**Task directions**
Please update every row below by replacing "GUI agent" with "GUI assistant", leaving everything else unchanged.
-=-=-
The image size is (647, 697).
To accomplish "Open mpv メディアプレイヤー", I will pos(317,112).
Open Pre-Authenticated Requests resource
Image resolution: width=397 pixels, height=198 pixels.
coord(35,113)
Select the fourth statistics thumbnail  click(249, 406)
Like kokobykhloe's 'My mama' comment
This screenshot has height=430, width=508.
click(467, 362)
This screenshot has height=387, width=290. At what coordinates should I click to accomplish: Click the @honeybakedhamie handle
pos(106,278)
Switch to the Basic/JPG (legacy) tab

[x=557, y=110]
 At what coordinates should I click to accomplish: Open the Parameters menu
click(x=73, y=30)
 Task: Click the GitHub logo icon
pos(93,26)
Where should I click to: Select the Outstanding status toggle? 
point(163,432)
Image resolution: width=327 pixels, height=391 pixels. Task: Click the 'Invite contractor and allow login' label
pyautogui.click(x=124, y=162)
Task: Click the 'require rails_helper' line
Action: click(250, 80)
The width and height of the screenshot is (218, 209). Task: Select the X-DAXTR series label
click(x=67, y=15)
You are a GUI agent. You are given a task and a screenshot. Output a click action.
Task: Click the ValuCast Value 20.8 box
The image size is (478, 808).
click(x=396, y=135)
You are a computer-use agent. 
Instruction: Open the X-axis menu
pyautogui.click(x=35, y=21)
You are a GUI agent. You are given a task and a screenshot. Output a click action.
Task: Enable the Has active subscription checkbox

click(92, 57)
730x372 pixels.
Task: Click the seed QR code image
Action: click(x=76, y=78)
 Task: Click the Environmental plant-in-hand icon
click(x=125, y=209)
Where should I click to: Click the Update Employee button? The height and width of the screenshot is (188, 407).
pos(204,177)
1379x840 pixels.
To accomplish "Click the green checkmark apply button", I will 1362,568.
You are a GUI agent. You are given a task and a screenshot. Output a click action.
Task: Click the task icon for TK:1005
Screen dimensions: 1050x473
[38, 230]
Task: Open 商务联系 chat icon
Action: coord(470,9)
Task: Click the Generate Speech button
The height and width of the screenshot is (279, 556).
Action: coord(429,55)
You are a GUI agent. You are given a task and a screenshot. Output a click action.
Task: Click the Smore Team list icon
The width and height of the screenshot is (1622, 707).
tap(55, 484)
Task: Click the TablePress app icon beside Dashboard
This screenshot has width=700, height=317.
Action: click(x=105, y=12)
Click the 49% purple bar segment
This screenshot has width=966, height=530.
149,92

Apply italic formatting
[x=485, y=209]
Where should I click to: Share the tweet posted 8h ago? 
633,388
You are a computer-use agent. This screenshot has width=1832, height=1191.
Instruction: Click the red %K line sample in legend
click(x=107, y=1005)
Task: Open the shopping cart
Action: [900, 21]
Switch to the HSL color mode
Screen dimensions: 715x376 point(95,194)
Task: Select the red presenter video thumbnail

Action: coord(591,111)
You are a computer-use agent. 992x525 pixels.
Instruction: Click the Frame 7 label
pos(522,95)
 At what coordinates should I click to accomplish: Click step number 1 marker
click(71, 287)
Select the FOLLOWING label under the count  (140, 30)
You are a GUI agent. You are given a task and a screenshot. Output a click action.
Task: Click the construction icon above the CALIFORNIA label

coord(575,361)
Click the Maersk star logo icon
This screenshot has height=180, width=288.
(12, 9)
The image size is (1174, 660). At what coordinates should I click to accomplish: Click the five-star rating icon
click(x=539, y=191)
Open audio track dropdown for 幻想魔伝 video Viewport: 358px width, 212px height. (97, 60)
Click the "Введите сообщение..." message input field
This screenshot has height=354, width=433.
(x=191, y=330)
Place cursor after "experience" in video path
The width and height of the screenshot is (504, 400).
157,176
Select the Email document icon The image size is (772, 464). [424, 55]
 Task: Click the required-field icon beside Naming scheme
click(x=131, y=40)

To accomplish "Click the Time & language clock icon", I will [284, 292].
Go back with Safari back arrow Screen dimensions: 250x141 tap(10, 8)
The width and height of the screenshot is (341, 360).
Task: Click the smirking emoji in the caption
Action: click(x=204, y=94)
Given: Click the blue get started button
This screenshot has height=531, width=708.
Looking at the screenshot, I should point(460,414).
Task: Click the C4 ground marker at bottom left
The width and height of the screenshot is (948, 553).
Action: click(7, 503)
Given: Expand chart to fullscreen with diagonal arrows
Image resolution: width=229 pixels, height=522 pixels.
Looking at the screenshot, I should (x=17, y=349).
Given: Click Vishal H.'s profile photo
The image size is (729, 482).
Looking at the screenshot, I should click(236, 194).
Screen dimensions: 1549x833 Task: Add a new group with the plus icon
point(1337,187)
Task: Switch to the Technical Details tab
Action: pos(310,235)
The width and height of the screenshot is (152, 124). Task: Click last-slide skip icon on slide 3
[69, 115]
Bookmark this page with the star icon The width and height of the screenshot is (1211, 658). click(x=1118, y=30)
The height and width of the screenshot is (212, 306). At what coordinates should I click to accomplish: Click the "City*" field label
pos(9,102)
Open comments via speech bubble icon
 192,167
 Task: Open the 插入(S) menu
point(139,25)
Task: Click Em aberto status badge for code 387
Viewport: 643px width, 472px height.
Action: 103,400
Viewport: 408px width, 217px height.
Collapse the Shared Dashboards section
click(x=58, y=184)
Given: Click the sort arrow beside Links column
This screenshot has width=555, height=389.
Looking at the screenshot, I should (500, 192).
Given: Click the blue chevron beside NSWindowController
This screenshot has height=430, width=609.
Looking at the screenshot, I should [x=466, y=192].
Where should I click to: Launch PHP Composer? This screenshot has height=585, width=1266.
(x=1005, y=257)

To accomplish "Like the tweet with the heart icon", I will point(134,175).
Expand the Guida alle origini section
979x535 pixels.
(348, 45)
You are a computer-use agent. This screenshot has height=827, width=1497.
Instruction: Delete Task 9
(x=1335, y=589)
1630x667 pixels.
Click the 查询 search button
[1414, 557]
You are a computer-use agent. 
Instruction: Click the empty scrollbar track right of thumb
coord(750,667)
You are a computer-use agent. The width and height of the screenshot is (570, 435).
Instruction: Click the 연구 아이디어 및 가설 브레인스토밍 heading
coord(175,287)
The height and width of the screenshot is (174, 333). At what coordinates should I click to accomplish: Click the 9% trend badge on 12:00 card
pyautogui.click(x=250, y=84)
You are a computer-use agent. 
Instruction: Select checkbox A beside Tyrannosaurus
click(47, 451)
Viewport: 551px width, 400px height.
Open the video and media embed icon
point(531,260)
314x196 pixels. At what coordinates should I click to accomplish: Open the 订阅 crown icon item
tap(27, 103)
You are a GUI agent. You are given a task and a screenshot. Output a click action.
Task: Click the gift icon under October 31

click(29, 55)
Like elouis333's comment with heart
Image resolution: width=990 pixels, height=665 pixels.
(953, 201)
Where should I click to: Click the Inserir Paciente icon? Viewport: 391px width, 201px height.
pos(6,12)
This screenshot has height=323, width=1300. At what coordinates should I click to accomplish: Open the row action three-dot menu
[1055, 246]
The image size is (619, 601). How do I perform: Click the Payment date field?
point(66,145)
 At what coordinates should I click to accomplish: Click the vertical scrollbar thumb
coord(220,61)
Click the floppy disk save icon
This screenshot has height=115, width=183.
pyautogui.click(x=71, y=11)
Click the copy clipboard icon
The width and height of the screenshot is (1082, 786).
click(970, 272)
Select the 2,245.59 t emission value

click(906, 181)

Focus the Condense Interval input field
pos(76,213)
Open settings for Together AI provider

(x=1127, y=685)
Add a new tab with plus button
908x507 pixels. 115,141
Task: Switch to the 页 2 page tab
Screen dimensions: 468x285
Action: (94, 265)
-=-=-
**Solution for this problem**
The image size is (647, 697).
To accomplish "Open mpv メディアプレイヤー", I will pos(317,112).
Open Pre-Authenticated Requests resource
Image resolution: width=397 pixels, height=198 pixels.
coord(35,113)
Select the fourth statistics thumbnail  click(249, 406)
Like kokobykhloe's 'My mama' comment
This screenshot has height=430, width=508.
click(467, 362)
This screenshot has height=387, width=290. At what coordinates should I click to accomplish: Click the @honeybakedhamie handle
pos(106,278)
Switch to the Basic/JPG (legacy) tab

[x=557, y=110]
 At what coordinates should I click to accomplish: Open the Parameters menu
click(x=73, y=30)
 Task: Click the GitHub logo icon
pos(93,26)
Where should I click to: Select the Outstanding status toggle? 
point(163,432)
Image resolution: width=327 pixels, height=391 pixels. Task: Click the 'Invite contractor and allow login' label
pyautogui.click(x=124, y=162)
Task: Click the 'require rails_helper' line
Action: click(250, 80)
The width and height of the screenshot is (218, 209). Task: Select the X-DAXTR series label
click(x=67, y=15)
You are a GUI assistant. You are given a task and a screenshot. Output a click action.
Task: Click the ValuCast Value 20.8 box
The image size is (478, 808).
click(x=396, y=135)
You are a computer-use agent. 
Instruction: Open the X-axis menu
pyautogui.click(x=35, y=21)
You are a GUI assistant. You are given a task and a screenshot. Output a click action.
Task: Enable the Has active subscription checkbox

click(92, 57)
730x372 pixels.
Task: Click the seed QR code image
Action: click(x=76, y=78)
 Task: Click the Environmental plant-in-hand icon
click(x=125, y=209)
Where should I click to: Click the Update Employee button? The height and width of the screenshot is (188, 407).
pos(204,177)
1379x840 pixels.
To accomplish "Click the green checkmark apply button", I will 1362,568.
You are a GUI assistant. You are given a task and a screenshot. Output a click action.
Task: Click the task icon for TK:1005
Screen dimensions: 1050x473
[38, 230]
Task: Open 商务联系 chat icon
Action: coord(470,9)
Task: Click the Generate Speech button
The height and width of the screenshot is (279, 556).
Action: coord(429,55)
You are a GUI assistant. You are given a task and a screenshot. Output a click action.
Task: Click the Smore Team list icon
The width and height of the screenshot is (1622, 707).
tap(55, 484)
Task: Click the TablePress app icon beside Dashboard
This screenshot has width=700, height=317.
Action: click(x=105, y=12)
Click the 49% purple bar segment
This screenshot has width=966, height=530.
149,92

Apply italic formatting
[x=485, y=209]
Where should I click to: Share the tweet posted 8h ago? 
633,388
You are a computer-use agent. This screenshot has width=1832, height=1191.
Instruction: Click the red %K line sample in legend
click(x=107, y=1005)
Task: Open the shopping cart
Action: [900, 21]
Switch to the HSL color mode
Screen dimensions: 715x376 point(95,194)
Task: Select the red presenter video thumbnail

Action: coord(591,111)
You are a computer-use agent. 992x525 pixels.
Instruction: Click the Frame 7 label
pos(522,95)
 At what coordinates should I click to accomplish: Click step number 1 marker
click(71, 287)
Select the FOLLOWING label under the count  (140, 30)
You are a GUI assistant. You are given a task and a screenshot. Output a click action.
Task: Click the construction icon above the CALIFORNIA label

coord(575,361)
Click the Maersk star logo icon
This screenshot has height=180, width=288.
(12, 9)
The image size is (1174, 660). At what coordinates should I click to accomplish: Click the five-star rating icon
click(x=539, y=191)
Open audio track dropdown for 幻想魔伝 video Viewport: 358px width, 212px height. (97, 60)
Click the "Введите сообщение..." message input field
This screenshot has height=354, width=433.
(x=191, y=330)
Place cursor after "experience" in video path
The width and height of the screenshot is (504, 400).
157,176
Select the Email document icon The image size is (772, 464). [424, 55]
 Task: Click the required-field icon beside Naming scheme
click(x=131, y=40)

To accomplish "Click the Time & language clock icon", I will [284, 292].
Go back with Safari back arrow Screen dimensions: 250x141 tap(10, 8)
The width and height of the screenshot is (341, 360).
Task: Click the smirking emoji in the caption
Action: click(x=204, y=94)
Given: Click the blue get started button
This screenshot has height=531, width=708.
Looking at the screenshot, I should point(460,414).
Task: Click the C4 ground marker at bottom left
The width and height of the screenshot is (948, 553).
Action: click(7, 503)
Given: Expand chart to fullscreen with diagonal arrows
Image resolution: width=229 pixels, height=522 pixels.
Looking at the screenshot, I should (x=17, y=349).
Given: Click Vishal H.'s profile photo
The image size is (729, 482).
Looking at the screenshot, I should click(236, 194).
Screen dimensions: 1549x833 Task: Add a new group with the plus icon
point(1337,187)
Task: Switch to the Technical Details tab
Action: pos(310,235)
The width and height of the screenshot is (152, 124). Task: Click last-slide skip icon on slide 3
[69, 115]
Bookmark this page with the star icon The width and height of the screenshot is (1211, 658). click(x=1118, y=30)
The height and width of the screenshot is (212, 306). At what coordinates should I click to accomplish: Click the "City*" field label
pos(9,102)
Open comments via speech bubble icon
 192,167
 Task: Open the 插入(S) menu
point(139,25)
Task: Click Em aberto status badge for code 387
Viewport: 643px width, 472px height.
Action: 103,400
Viewport: 408px width, 217px height.
Collapse the Shared Dashboards section
click(x=58, y=184)
Given: Click the sort arrow beside Links column
This screenshot has width=555, height=389.
Looking at the screenshot, I should (500, 192).
Given: Click the blue chevron beside NSWindowController
This screenshot has height=430, width=609.
Looking at the screenshot, I should [x=466, y=192].
Where should I click to: Launch PHP Composer? This screenshot has height=585, width=1266.
(x=1005, y=257)

To accomplish "Like the tweet with the heart icon", I will point(134,175).
Expand the Guida alle origini section
979x535 pixels.
(348, 45)
You are a computer-use agent. This screenshot has height=827, width=1497.
Instruction: Delete Task 9
(x=1335, y=589)
1630x667 pixels.
Click the 查询 search button
[1414, 557]
You are a computer-use agent. 
Instruction: Click the empty scrollbar track right of thumb
coord(750,667)
You are a computer-use agent. The width and height of the screenshot is (570, 435).
Instruction: Click the 연구 아이디어 및 가설 브레인스토밍 heading
coord(175,287)
The height and width of the screenshot is (174, 333). At what coordinates should I click to accomplish: Click the 9% trend badge on 12:00 card
pyautogui.click(x=250, y=84)
You are a computer-use agent. 
Instruction: Select checkbox A beside Tyrannosaurus
click(47, 451)
Viewport: 551px width, 400px height.
Open the video and media embed icon
point(531,260)
314x196 pixels. At what coordinates should I click to accomplish: Open the 订阅 crown icon item
tap(27, 103)
You are a GUI assistant. You are given a task and a screenshot. Output a click action.
Task: Click the gift icon under October 31

click(29, 55)
Like elouis333's comment with heart
Image resolution: width=990 pixels, height=665 pixels.
(953, 201)
Where should I click to: Click the Inserir Paciente icon? Viewport: 391px width, 201px height.
pos(6,12)
This screenshot has height=323, width=1300. At what coordinates should I click to accomplish: Open the row action three-dot menu
[1055, 246]
The image size is (619, 601). How do I perform: Click the Payment date field?
point(66,145)
 At what coordinates should I click to accomplish: Click the vertical scrollbar thumb
coord(220,61)
Click the floppy disk save icon
This screenshot has height=115, width=183.
pyautogui.click(x=71, y=11)
Click the copy clipboard icon
The width and height of the screenshot is (1082, 786).
click(970, 272)
Select the 2,245.59 t emission value

click(906, 181)

Focus the Condense Interval input field
pos(76,213)
Open settings for Together AI provider

(x=1127, y=685)
Add a new tab with plus button
908x507 pixels. 115,141
Task: Switch to the 页 2 page tab
Screen dimensions: 468x285
Action: (94, 265)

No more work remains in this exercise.